What happened between Manson and the Beach Boys may be based in fact, but I can’t pretend I was drawn to this story, this song, or even to CHAOS merely by the truth. Nor was I ever one of those people obsessed by the Helter Skelter story. I wanted to see the gap between facts and fiction grow wide and dark. I wanted to see the liars dressed down and brought to their knees. I assure myself I would never buy the snake oil, but I’d be present when they put the shackles on the salesman. In the Salem Witch Trials, I would have been one of the gossips in the town pubs. Like crime, virtue, too, can be made into a spectacle.

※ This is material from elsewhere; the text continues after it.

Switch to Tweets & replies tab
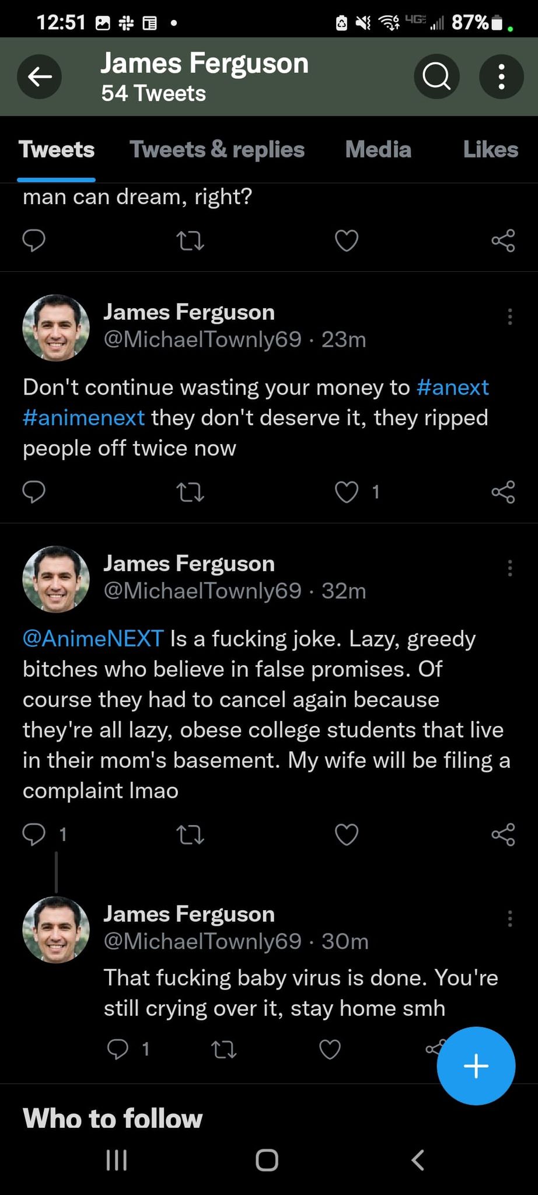538x1195 pixels. [x=217, y=149]
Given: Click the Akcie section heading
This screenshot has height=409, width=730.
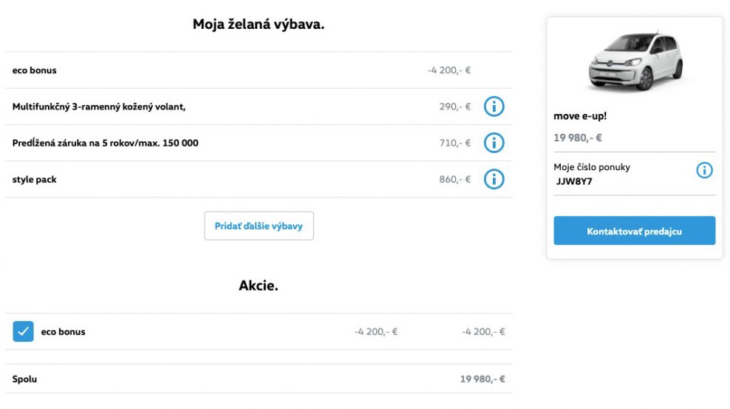Looking at the screenshot, I should pyautogui.click(x=259, y=285).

And I wonder if consuming either means I have to keep myself at a certain distance, or if to see what I want to see, I am somehow taking part.

6 comments

  1. Very good. Of course I was 15, and these were “turbulent” times. It was shocking, but then there had been the assassinations, and the breakup of the Beatles. I didn’t know these were historic events, and not just part of the end of childhood. I was thinking about boyfriends, and college, generational and political chasms in my family, my tan, and revolution.